## What is the probability a user will answer at least k questions next year?

In this notebook we will see how Pandas user defined functions can be used for statistical modeling using [scipy](http://scipy.github.io/devdocs/reference/index.html) package. 

You will:
* prepare the input data using aggregation
* use vanilla UDF to compute the probability using Poisson distribution
* use Pandas UDF to compute the probability using Poisson distribution
* compare performance of both UDFs

In [None]:
from pyspark.sql import SparkSession
from pyspark.sql.functions import col, udf, lit, count, year, pandas_udf, avg, desc

from pyspark.sql.types import IntegerType

import os
import time

from scipy.stats import poisson
import pandas as pd

In [None]:
spark = (
    SparkSession
    .builder
    .appName('Statistical Modeling')
    .getOrCreate()
)

In [None]:
base_path = os.getcwd()

project_path = ('/').join(base_path.split('/')[0:-3]) 

answers_input_path = os.path.join(project_path, 'data/answers')

## Task
For each user compute probability that the user is going to answer 5 questions in the next year. Use simple model based on poisson distribution.

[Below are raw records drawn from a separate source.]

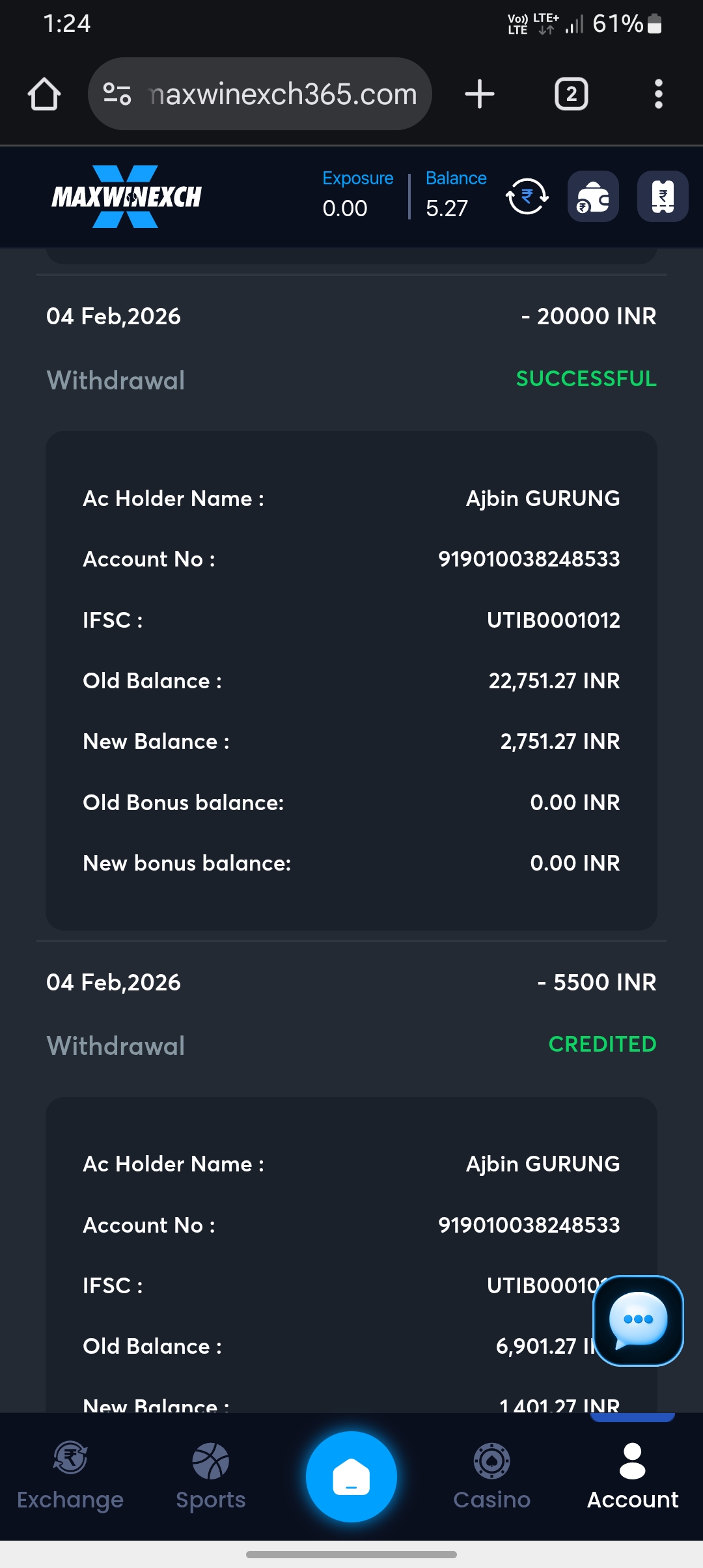Open site info icon in address bar
This screenshot has width=703, height=1568.
click(118, 94)

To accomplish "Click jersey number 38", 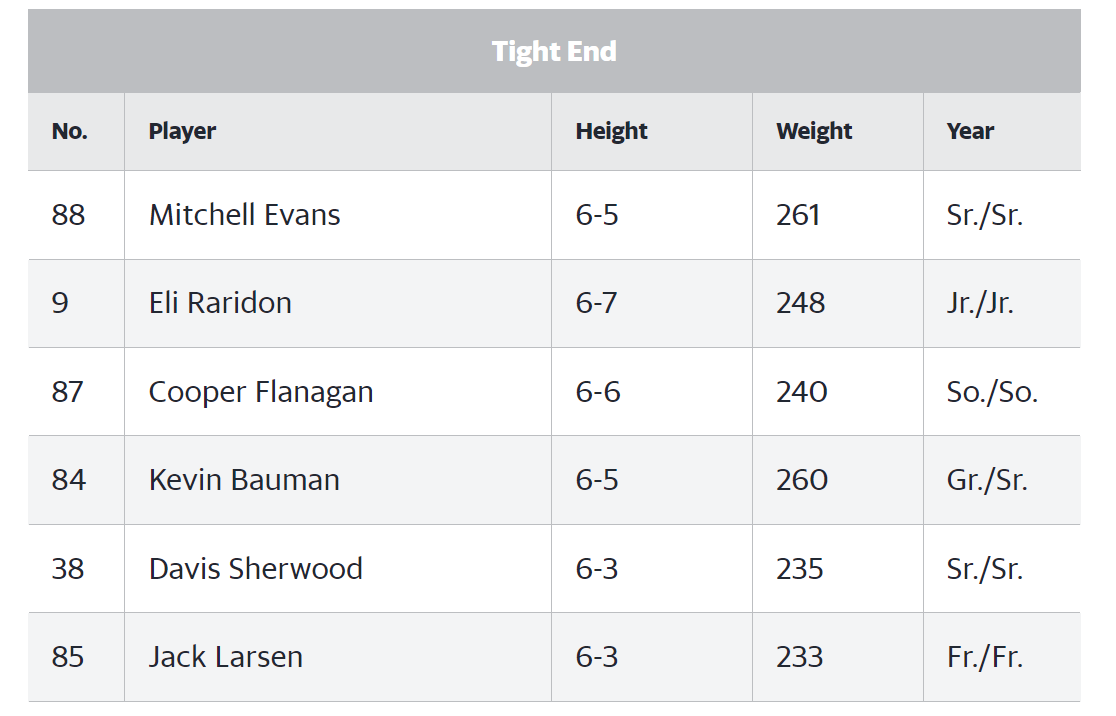I will click(x=68, y=569).
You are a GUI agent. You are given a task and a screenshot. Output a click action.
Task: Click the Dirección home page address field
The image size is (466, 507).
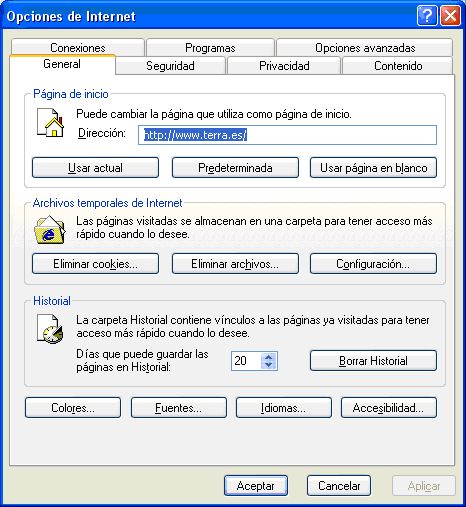coord(287,135)
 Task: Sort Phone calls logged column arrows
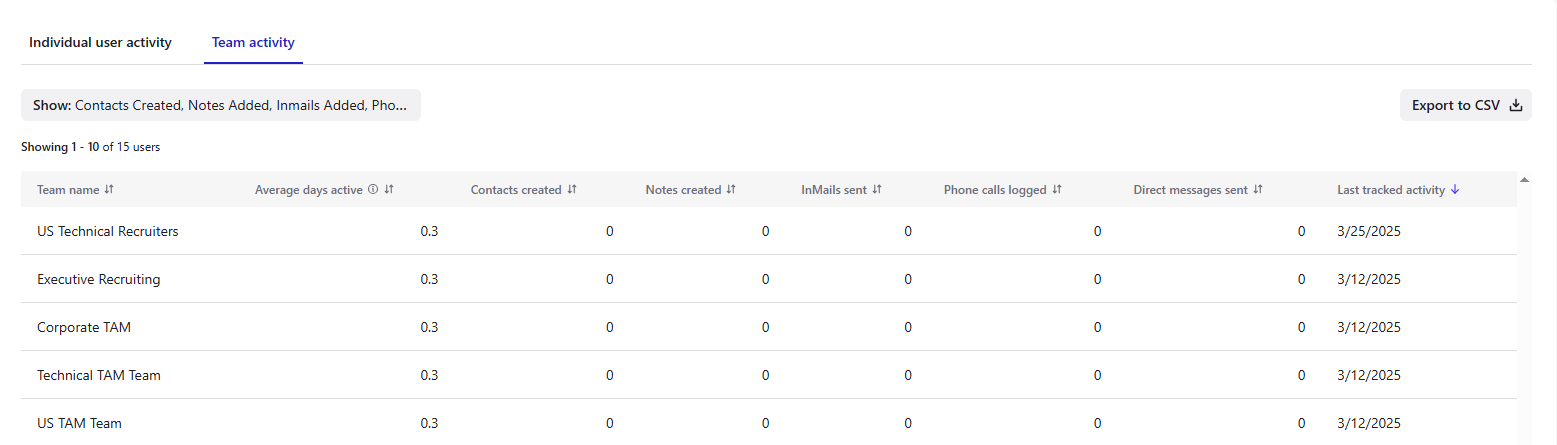point(1057,190)
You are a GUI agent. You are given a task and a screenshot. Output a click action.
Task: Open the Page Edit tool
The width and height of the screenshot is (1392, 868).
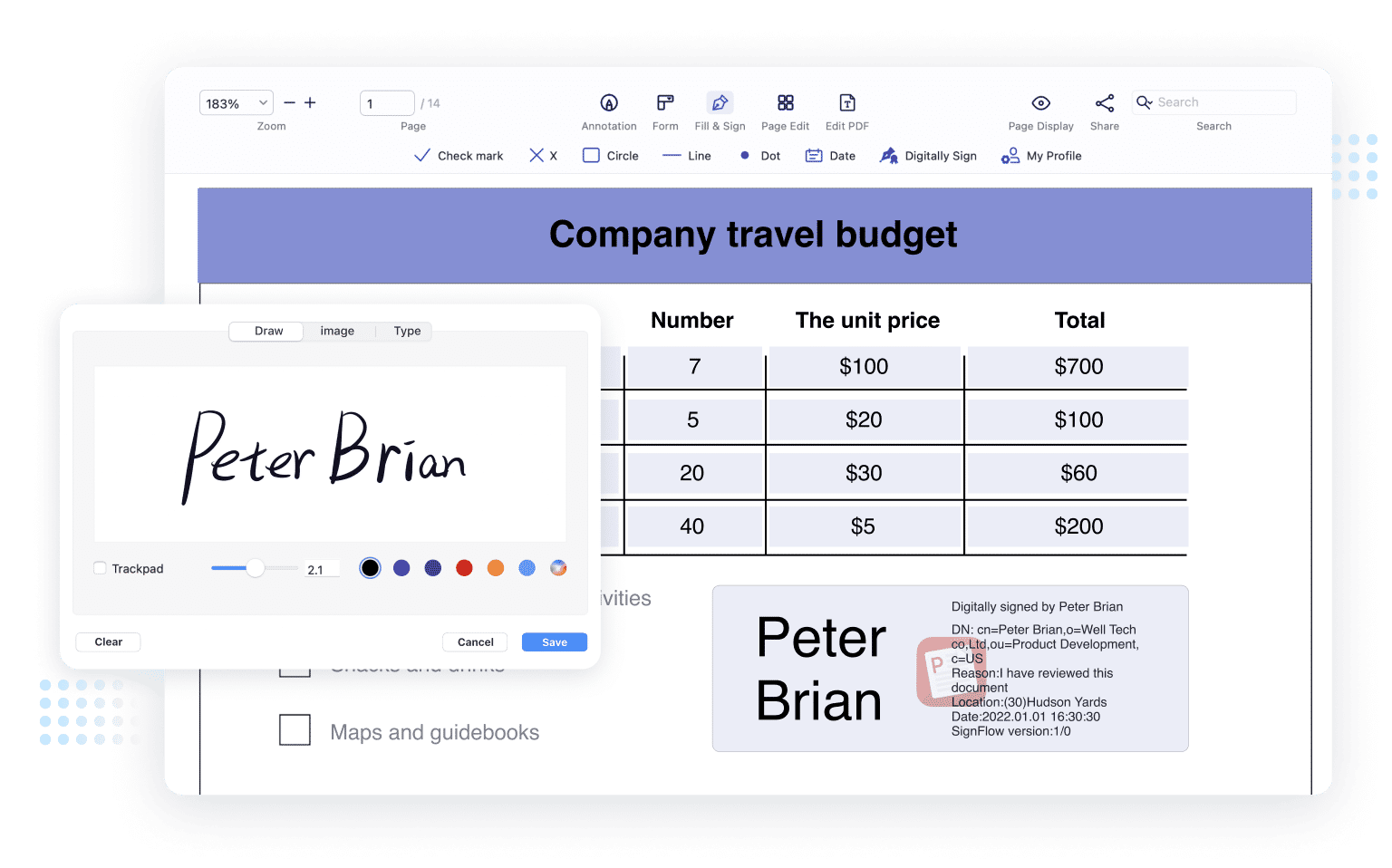pyautogui.click(x=785, y=103)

* Create a DataFrame with two cols: user_id, answers, where the second is the average number of questions the user answered per year in the past.
* Find out what is the last year and filter it out as it is incomplete.
* Implement UDF that will use poisson distribution from scipy package to compute the probability that if the user answered n questions per year, he will answer at least 5 questions in the next year
* Implement the UDF again, but this time as Pandas UDF

In [None]:
# we will need answers dataset:


## Create input DataFrame
* first find out what is the last year and filter it out as it is incomplete
* filter for rows where user_id is not null
* compute average number of answers per user and year
  * group by user and year
  * use count to see how many questions each user answered in each year
  * group by again but now only per user
  * compute the average per year for each user

In [None]:
# see what is the last year:


In [None]:
# your code here:


In [None]:
input_df.show(n=5)

## Define a python function
### Hint:

* it should take as argument year_average and return the probability that at least `k` questions will be answered in next year
* use [cdf](https://docs.scipy.org/doc/scipy/reference/generated/scipy.stats.poisson.html#scipy.stats.poisson) function of the poisson in scipy
* define `k` to be a constant equal 5
* test if the function works
* to calculate the probability use 1 - poisson.cdf(k=4, mu) as the cumulative distribution function gives P(X<=k) but we need P(X>=k) so we must compute the cumulative probability for k=4 and subtract it from 1.

In [None]:
# implement the function:

k = 5


In [None]:
# test the function:


## Define the UDF:
### Hint:

* once you have the python function, make the UDF from it. See udf in [docs](https://spark.apache.org/docs/latest/api/python/reference/pyspark.sql/api/pyspark.sql.functions.udf.html#pyspark.sql.functions.udf)
* the return type will be float, since we will compute probability
* make sure to use the `float()` function for the return value to cast it to float

In [None]:
# your code here:


## Apply the udf

In [None]:
# your code here:


## Try it with Pandas
* create local Pandas dataframe with input data
  * this will be for testing the Pandas function so you can sample the spark dataframe to get just some rows for testing
  * see sample in [docs](https://spark.apache.org/docs/latest/api/python/reference/pyspark.sql/api/pyspark.sql.DataFrame.sample.html)
* pass a local Pandas series to poisson to see what it returns
* define a function that will take pandas series as input argument and will return also pandas series

### Hint:

* create a pandas series from pandas dataframe as `local_data['answers']`, where local_data is pd_df


In [None]:
# local pd dataframe:


In [None]:
# Check what the poisson.cdf returns if we pass in Pandas series:


In [None]:
# We can easily create a pandas series from the numpy array:


In [None]:
# Now define a function from it:


In [None]:
# Test the function:


### Hint

* Once you have the function make a pandas udf from it
* See [pandas_udf](https://spark.apache.org/docs/latest/api/python/reference/pyspark.sql/api/pyspark.sql.functions.pandas_udf.html#pyspark.sql.functions.pandas_udf) in the docs

In [None]:
# define pandas udf 


In [None]:
# Apply the UDF:


## Compare the performace for both UDFs
### Hint

* run the query with the noop format and write it to make sure all transformations are executed
* use Python time module to define the start_time and end_time so you can subtract them and compute the execution time for each query

In [None]:
# execution of vanilla UDF:


In [None]:
# execution of Pandas UDF:


In [None]:
spark.stop()